Lescoude Culvert, France

The Lescoude Culvert removal will restore the ecological functions of the Bosdapous River.

Introduction

The Bosdapous is a small,  4.5 km long river surrounded by a watershed mainly made up of forest. It’s a well-preserved tributary of the Gave d’Aspe River and rises to an altitude of 900m. Its good water quality hosts a population of brown trout, European eel and white-clawed crayfish. This stream has a very important role for these species, which are also present in the Gave d’Aspe (the main river in the valley). Trout go there every year to reproduce. The populations of crayfish, which are becoming increasingly rare, also need to be connected to facilitate their resilience to crises.

At a glance

Project typeDam removal (demolition)
Project statusComplete
Removal dateOctober 2022
CountryFrance
RiverBosdapous
Km opened4
Key habitatsSpawning habitat for salmonids
Focal speciesBrown trout, European eel and white-clawed crayfish
Websitehttps://www.federation-peche64.fr/

Project context and opportunity

Many projects have recently been carried out on the main river but not on small tributaries like the Bosdapous, affecting the circulation of fish (and of all aquatic organisms in general). For 20 years, an obstacle located 500m from the confluence with the Gave d’Aspe prevented the circulation of fish and crayfish populations upstream. It was a culvert that allowed passage to an old sheepfold. For these reasons, Federation Peche 64 has been in dialogue with the owner of the Lescoude Culvert, who favoured removing it. Until 2020, the project could not succeed due to financial reasons.

Project aims

The project team removed the culvert and replaced it with a small bridge without influencing the river. This opened 4 km of river and reconnected the Bosdapous to the Gave d’Aspe River.
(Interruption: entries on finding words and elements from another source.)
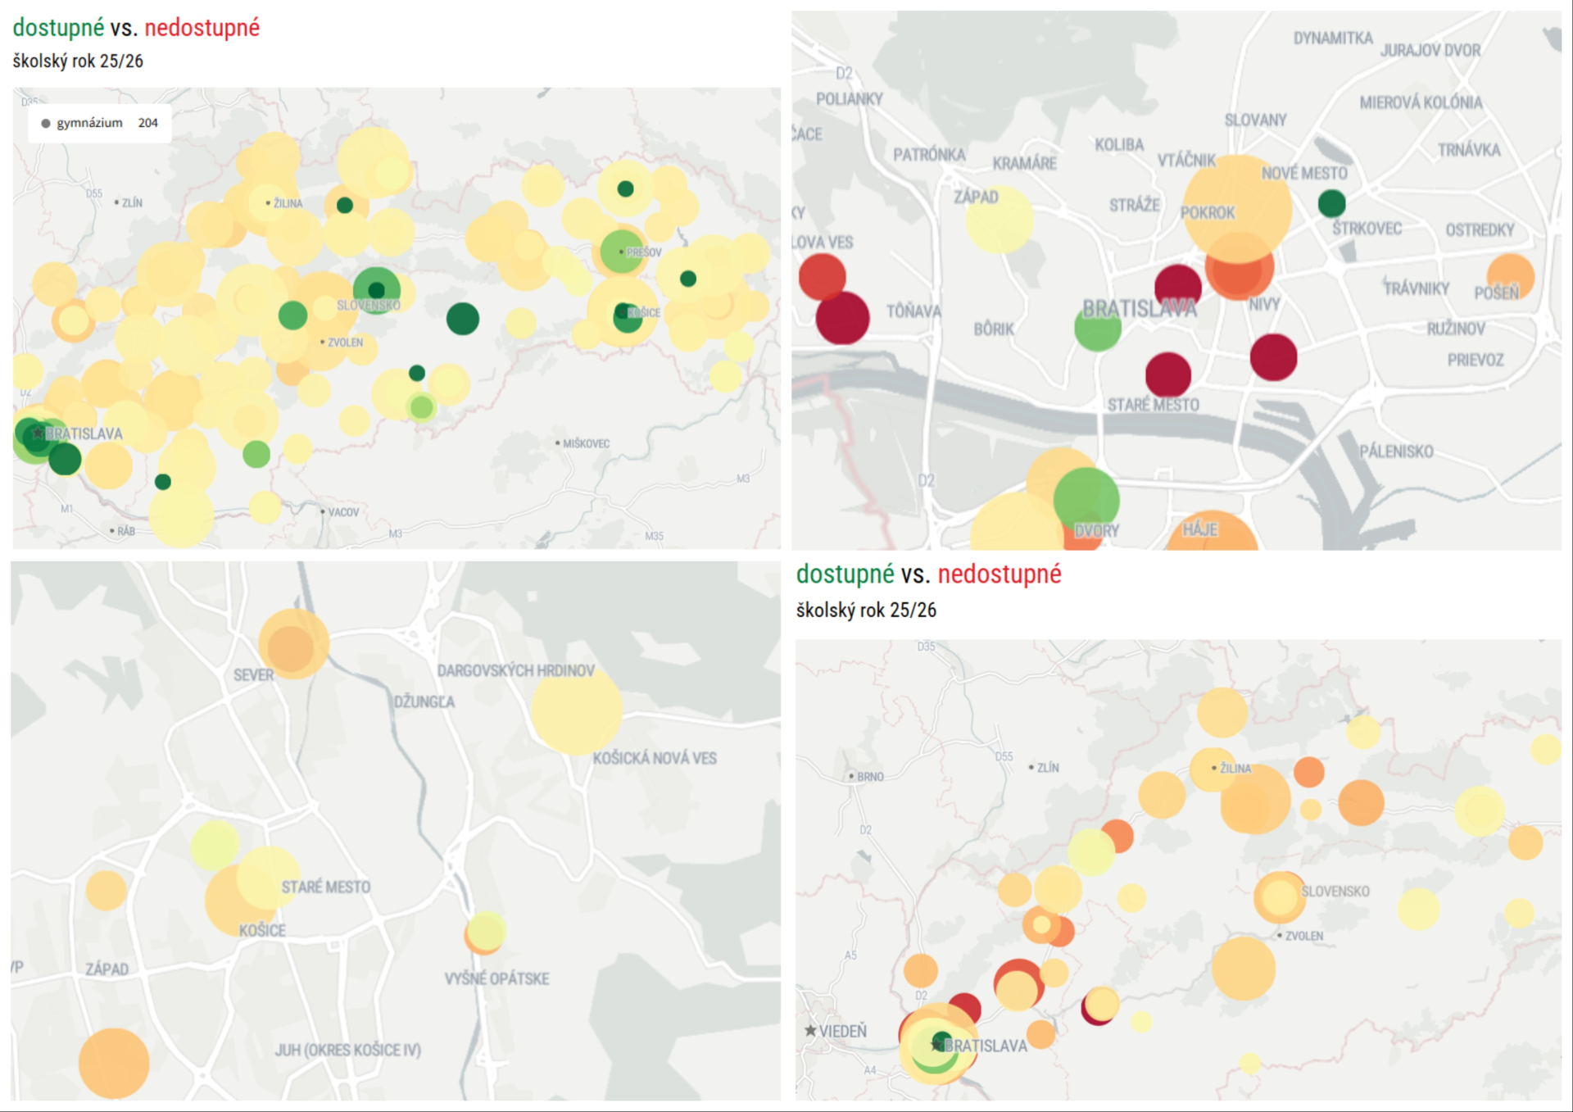Select big yellow bubble above Košická Nová Ves
Screen dimensions: 1573x1112
(576, 710)
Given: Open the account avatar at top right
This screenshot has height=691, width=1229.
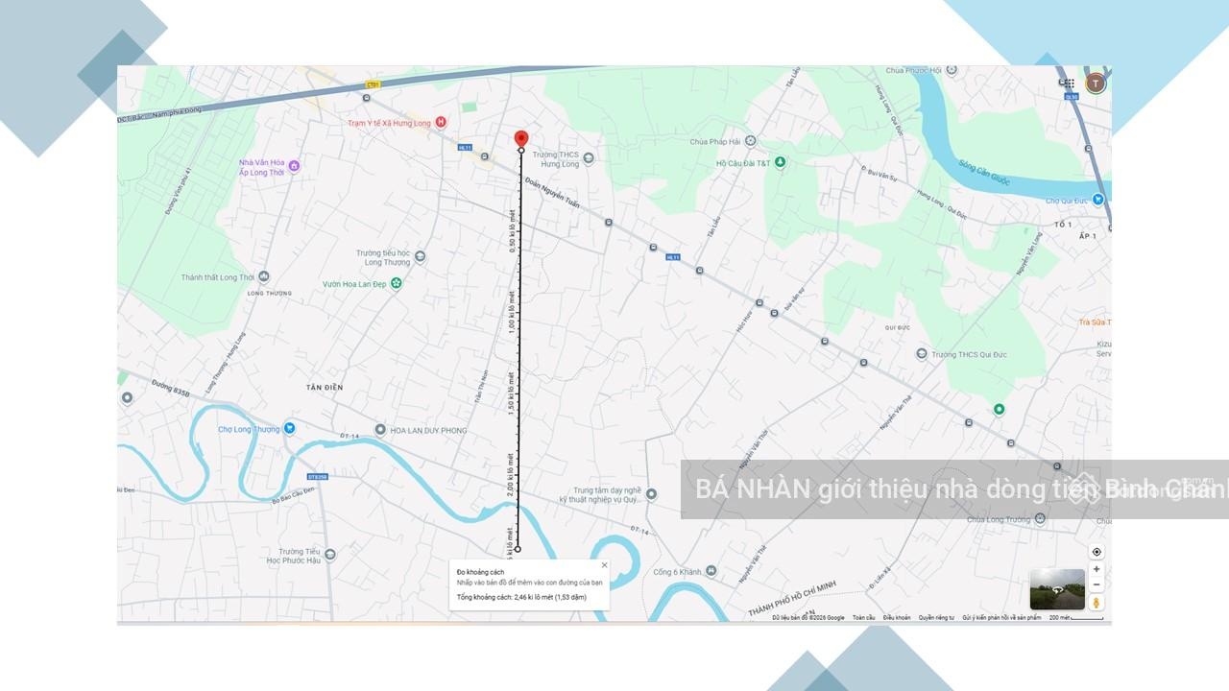Looking at the screenshot, I should [x=1096, y=83].
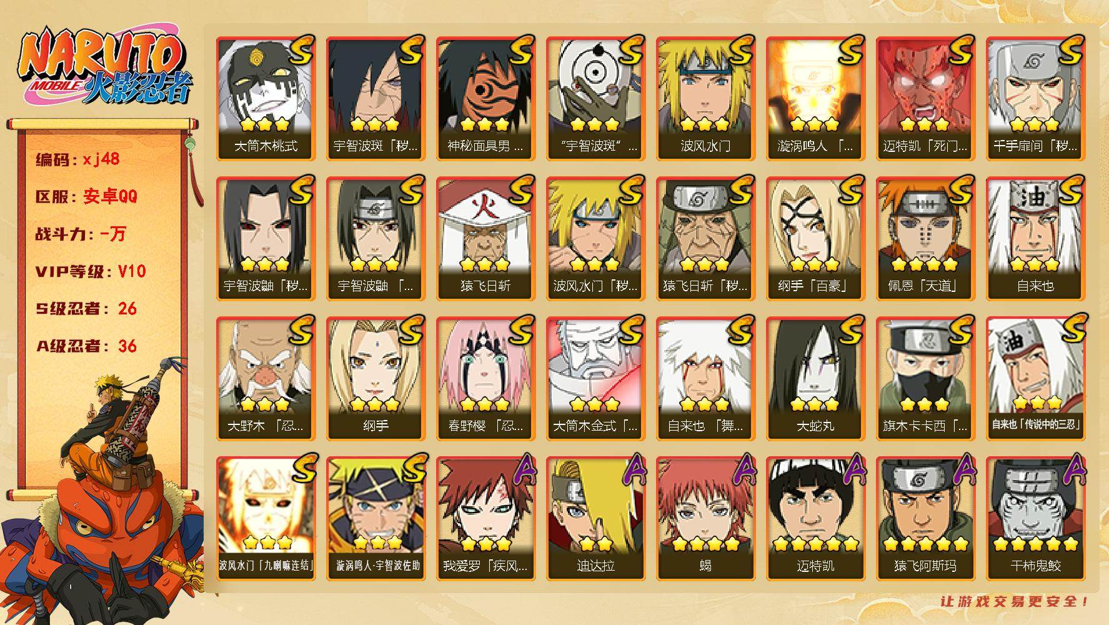Viewport: 1109px width, 625px height.
Task: Select the 我爱罗「疾风…」 A-rank card
Action: [485, 519]
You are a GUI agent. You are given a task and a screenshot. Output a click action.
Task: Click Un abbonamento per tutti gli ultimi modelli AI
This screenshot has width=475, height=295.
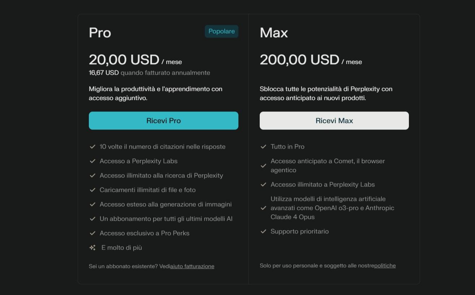(x=166, y=219)
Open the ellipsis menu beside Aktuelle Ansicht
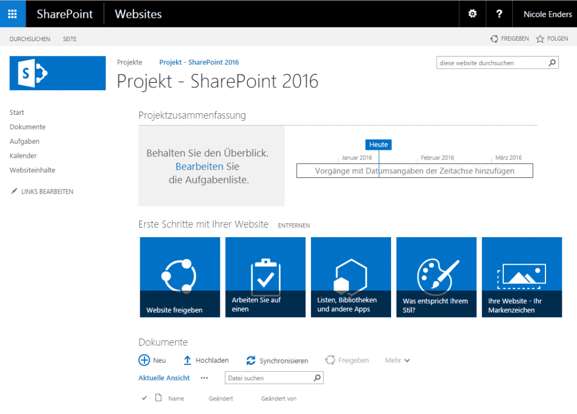Viewport: 577px width, 414px height. (204, 378)
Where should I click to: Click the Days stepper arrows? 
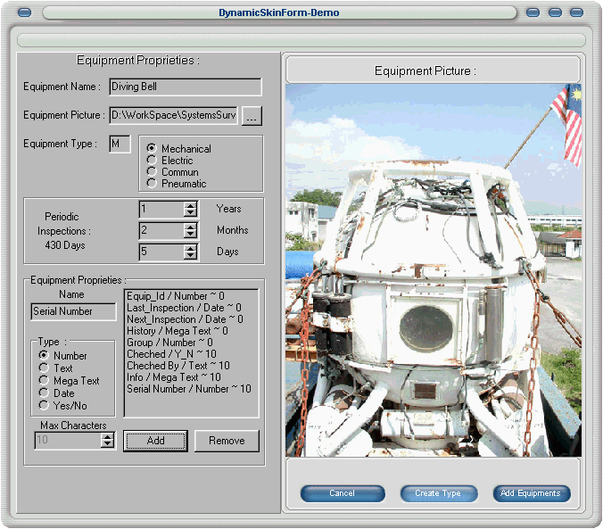click(x=190, y=252)
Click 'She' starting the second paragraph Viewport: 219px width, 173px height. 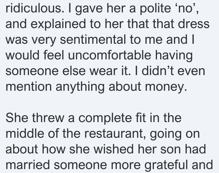click(x=17, y=118)
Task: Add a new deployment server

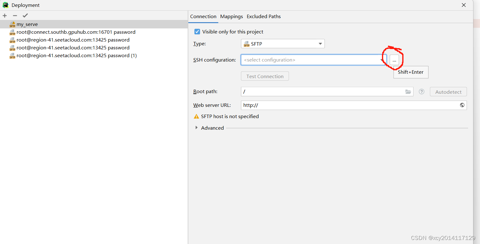Action: click(x=5, y=15)
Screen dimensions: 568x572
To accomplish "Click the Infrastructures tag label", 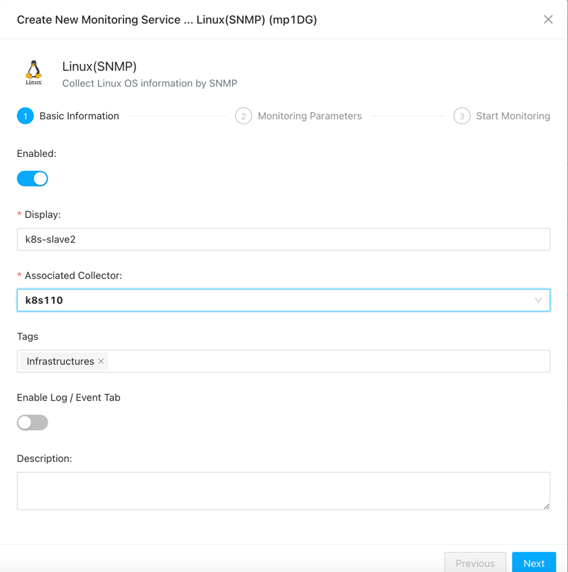I will coord(60,361).
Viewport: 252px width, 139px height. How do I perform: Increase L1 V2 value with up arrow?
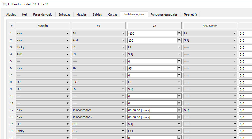(x=179, y=32)
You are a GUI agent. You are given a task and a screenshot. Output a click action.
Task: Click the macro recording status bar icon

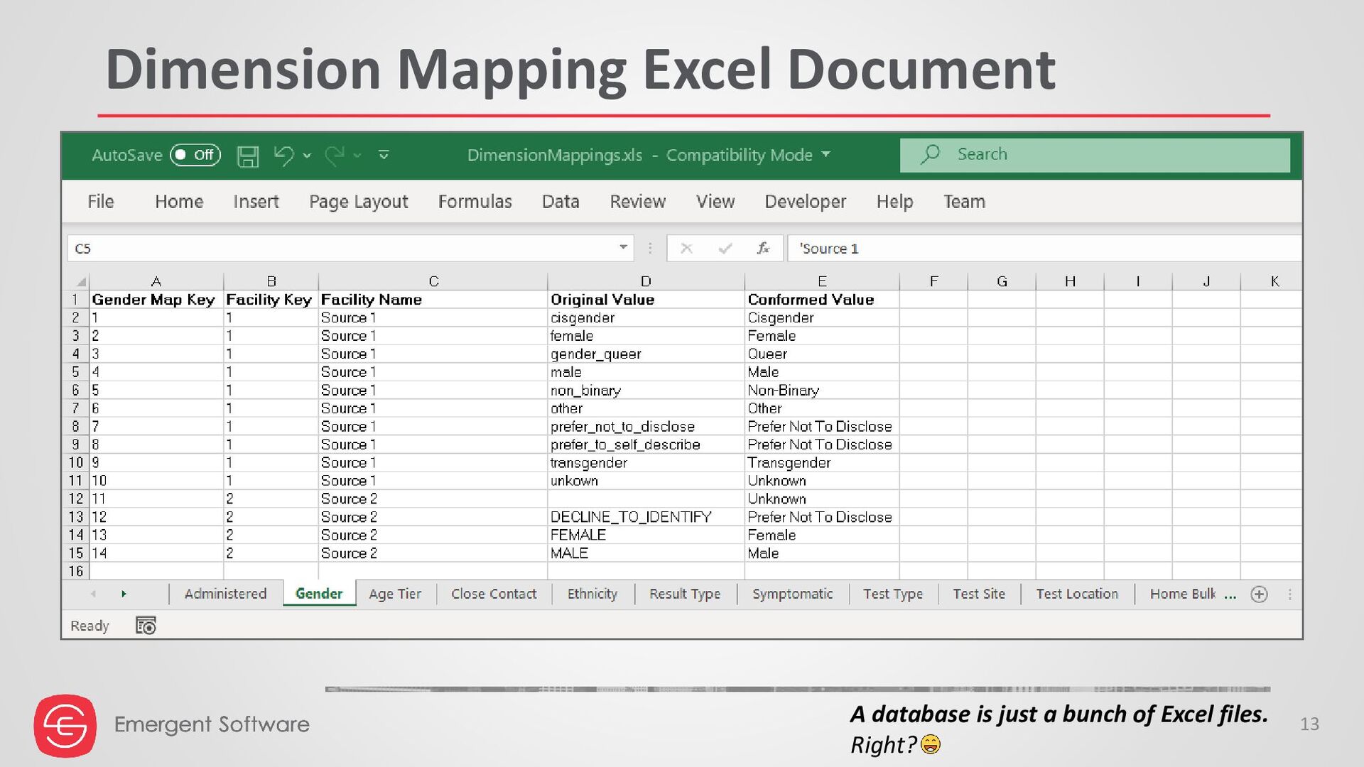[146, 626]
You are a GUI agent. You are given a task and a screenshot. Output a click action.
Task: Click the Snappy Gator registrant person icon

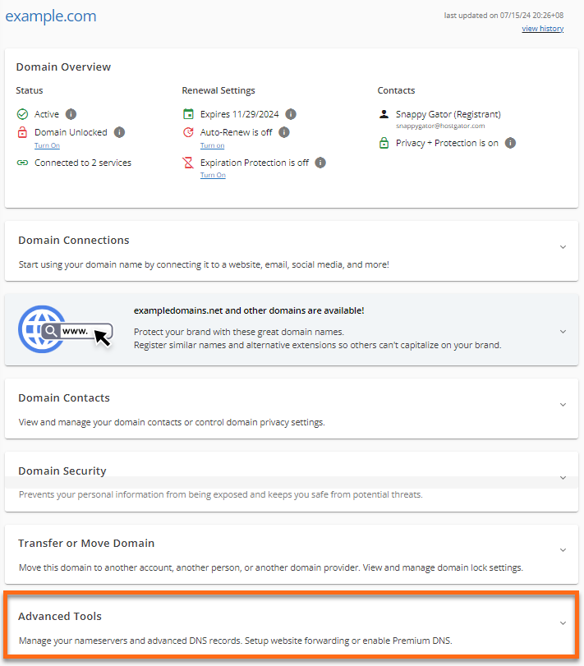coord(384,114)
Trout spawners will now be able to access the Bosdapous excellent upstream spawnings grounds, and eels will also be able to colonise new territories.

Project achievements

The project has been successfully completed, achieving the planned goal of completely removing the river obstacle. Despite a slight delay in the schedule, a small bridge without support in the riverbed was successfully constructed. Removing the obstacle has allowed fish and crayfish to move freely in the river, fully reconnecting it to the main river, Gave d’Aspe, and reopening 4 km of river. This restoration has enabled trout spawners to access the excellent upstream spawning grounds of Bosdapous, and eels can now colonize new territories, ultimately restoring the ecological functions of the Bosdapous.